Voice of the White House

July 21, 2009

Washington, D.C.:
“The obviously unstable Georgian President, Mikheil Saakashvili, has been begging the Obama administration to supply them with both new and advanced weaponry to replace what was captured or destroyed by the Russians in the punitive incursion.

He plans to lay a formal request for not only a resupply of weaponry and support systems but on the addition of a “significant” number of American troops to be “permanently stationed” in Georgia, on Vice President Biden on the occasion of his forthcoming official visit.

When the Russians invaded Georgia, American troops and intelligence support systems, to include a huge CIA contingent, were hastily withdrawn and have, in essence, not returned. Although many important documents were destroyed at the Tiblisi American Embassy, the Russians captured “at least fifteen trucks” stuffed full of highly sensitive equipment manuals, encrypting devices, code books and other intelligence treasures.

Of course, no one here wants to discuss this debacle and both the military and the CIA are very reluctant, in view of the obvious instability of the Georgian president, to put themselves at risk again.

Georgia once appealed to the intelligence community as a wonderful window on Russia and also as part of the Bush plan to encircle Putin’s Russia with hostile states that were in debt to the United States and who would permit the stationing of American intelligence units on their soil.

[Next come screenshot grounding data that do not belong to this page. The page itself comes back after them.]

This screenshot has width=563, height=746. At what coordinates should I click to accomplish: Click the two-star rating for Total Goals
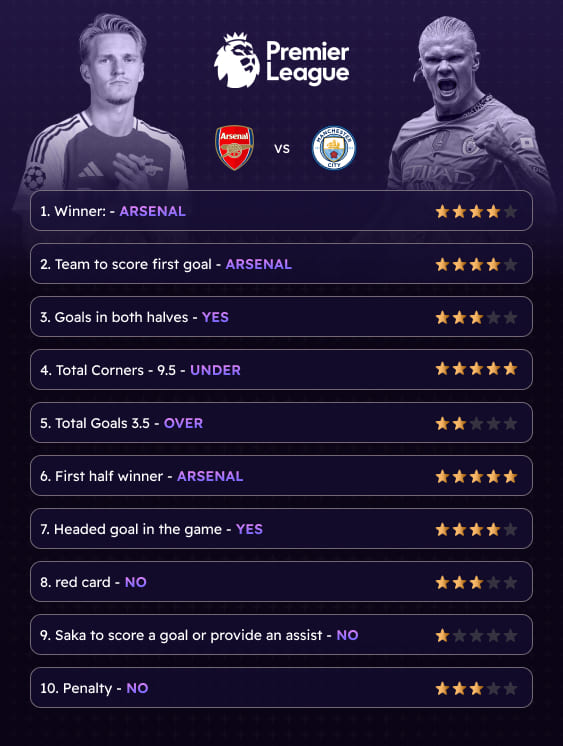coord(476,423)
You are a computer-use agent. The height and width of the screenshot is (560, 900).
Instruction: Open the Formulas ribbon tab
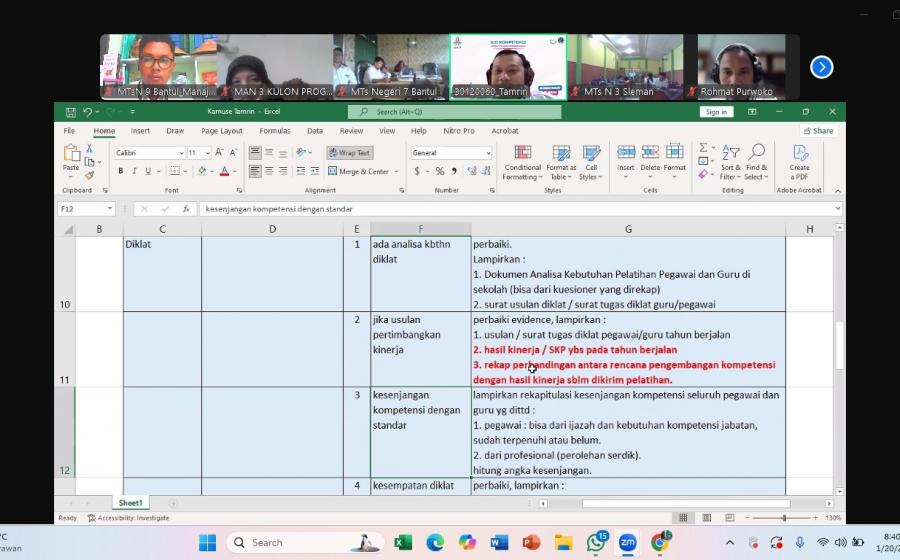coord(274,131)
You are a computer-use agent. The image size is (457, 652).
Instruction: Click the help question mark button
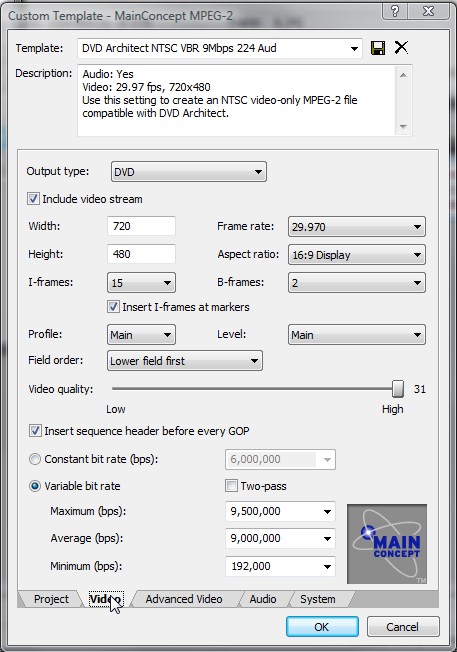coord(395,11)

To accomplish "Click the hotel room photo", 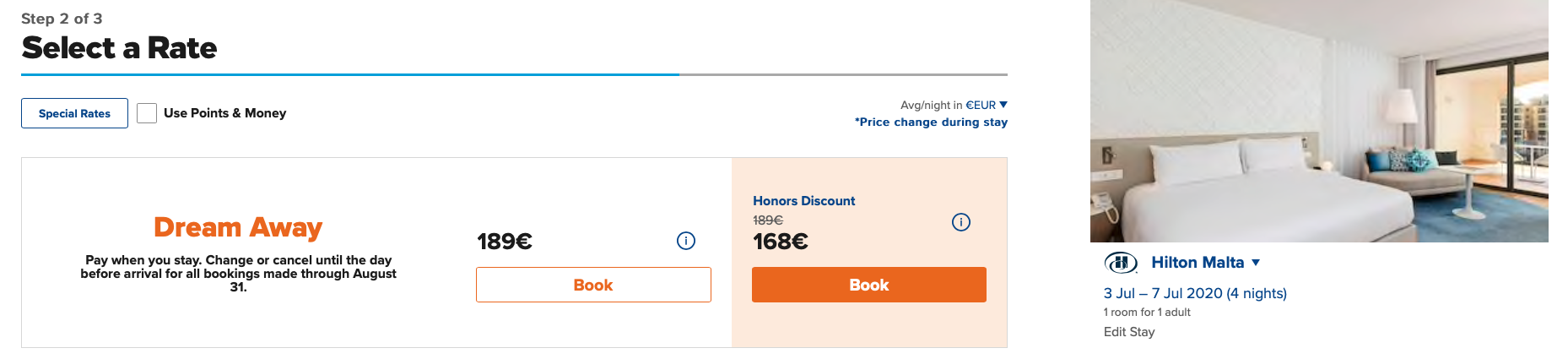I will click(x=1318, y=121).
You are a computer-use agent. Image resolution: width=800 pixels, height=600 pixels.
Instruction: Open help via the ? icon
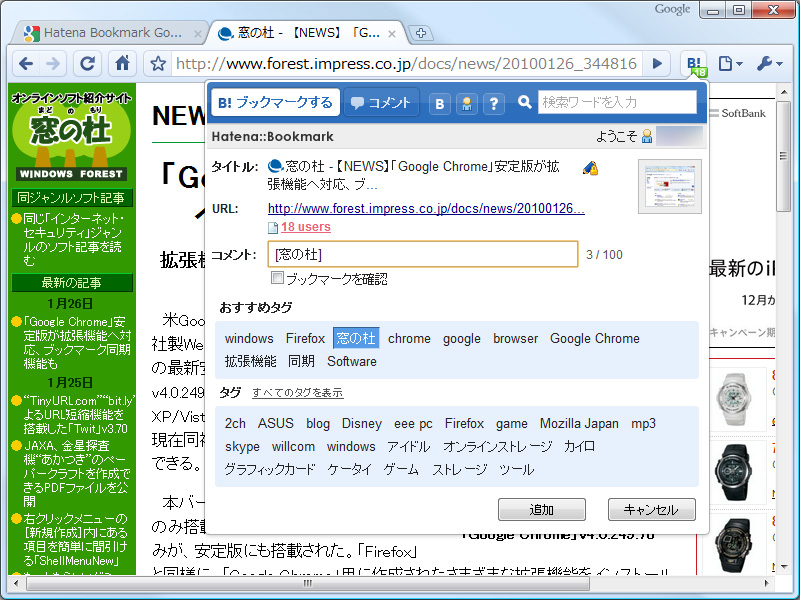point(492,103)
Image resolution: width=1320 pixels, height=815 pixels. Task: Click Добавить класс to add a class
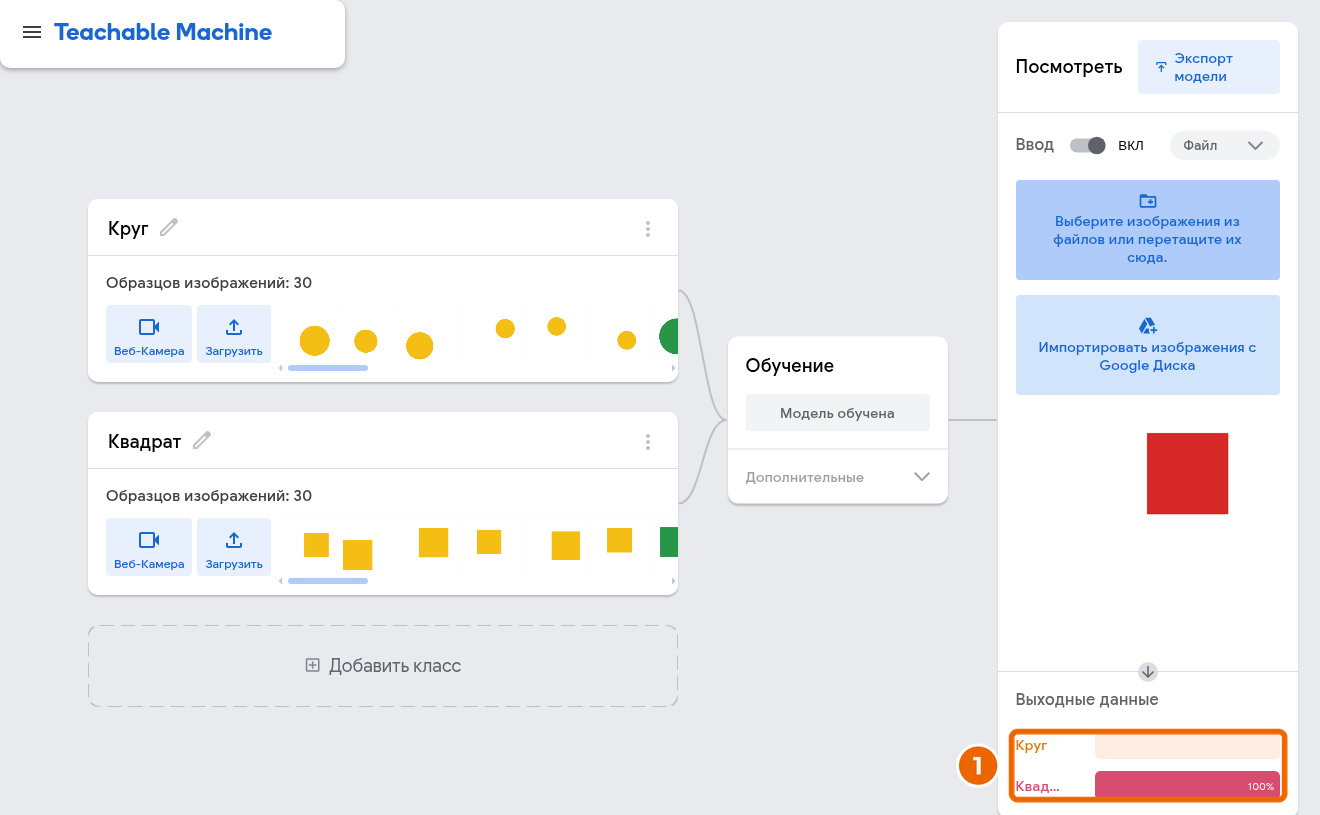pos(383,666)
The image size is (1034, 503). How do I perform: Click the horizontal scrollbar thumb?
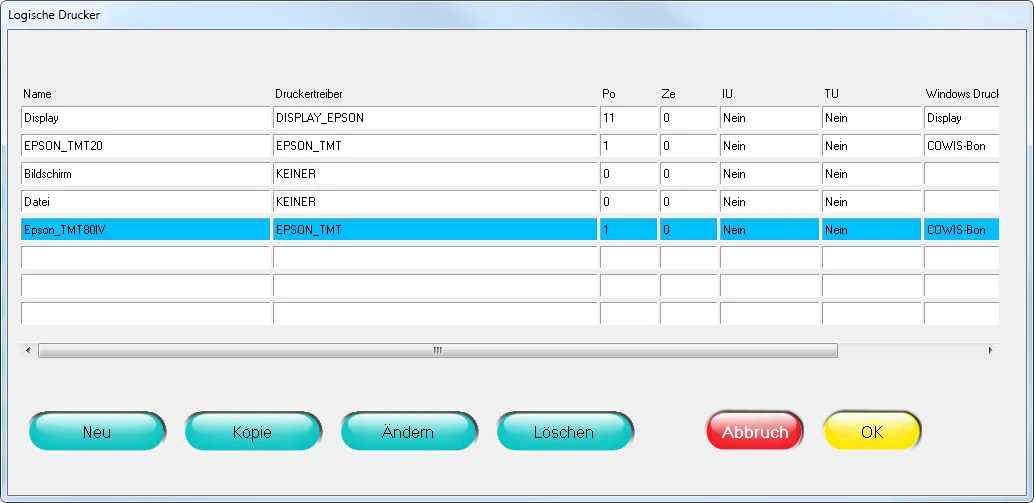click(x=437, y=351)
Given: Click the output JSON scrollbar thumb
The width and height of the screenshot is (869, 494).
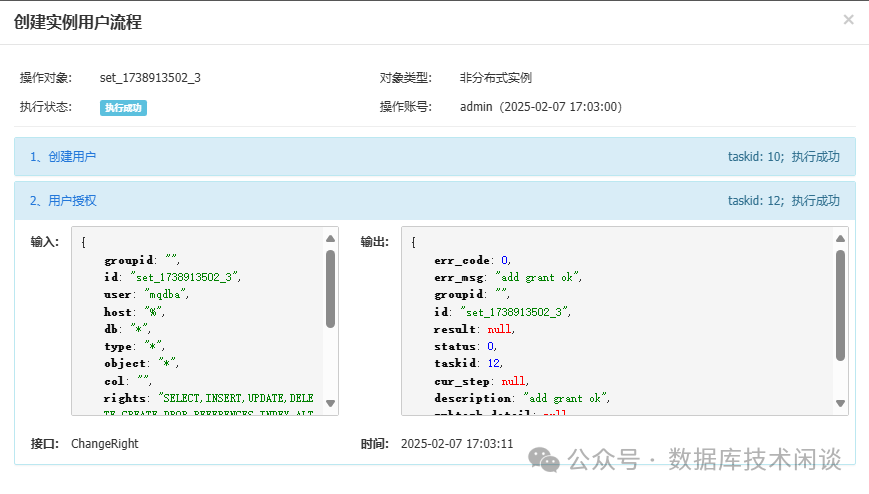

Neither the American military nor the CIA has abandoned these concepts but because of very strong Kremlin resistance to them, is proceeding with caution.

It is known that Putin wants to take back the strategically important Ukraine and that the United States would be unable to stop him if he made a strong political or military move to ensure that end.

There is now a rather fine balance between perceived intelligence needs and the recognition that Russia is now the world’s largest exporter of oil and natural gas to almost all of Europe. The Russian oil fields were nearly within the grasp of American companies after the fall of the Soviet Union but the so-called Oligarchs, with US and Israeli financial support, grabbed too much too soon and the concept was halted and overturned by Putin.

Insofar as Georgia is concerned, the Kremlin has drawn a line in the sand over the rearming of Georgia or the stationing of more than a token number of American military and CIA personnel in that country.

In watching American activities in this area, the Russian military intelligence or GRU has received considerable aid from clandestine high level American intelligence data obtained from their agents in place inside Israeli intelligence.

One factor in official Washington’s attitude towards Georgia is that at the present time, Obama wants to withdraw from the no-win Afghanistan theater and wants to use, among others, Georgian forces to replace the American troops Washington wants to withdraw as quickly as possible as American casualties mount.

The idea that any American infusion of either troops or anti-aircraft and anti-tank weapons would slow down another Russian military incursion is laughable but Obama is now walking a tightrope between mollifying the highly unstable Georgian leader and the desire to use his military, that had been extensively trained by the American military, to replace Americans in Iraq and Afghanistan.

The CIA and its Israeli counterparts have been privately discussing the idea of removing Saakashvili by a “wet action” (i.e., assassinating him) and replacing him with someone handpicked by Washington to better represent their needs.

At the present time, these discussions revolve around blaming Putin for the removal.”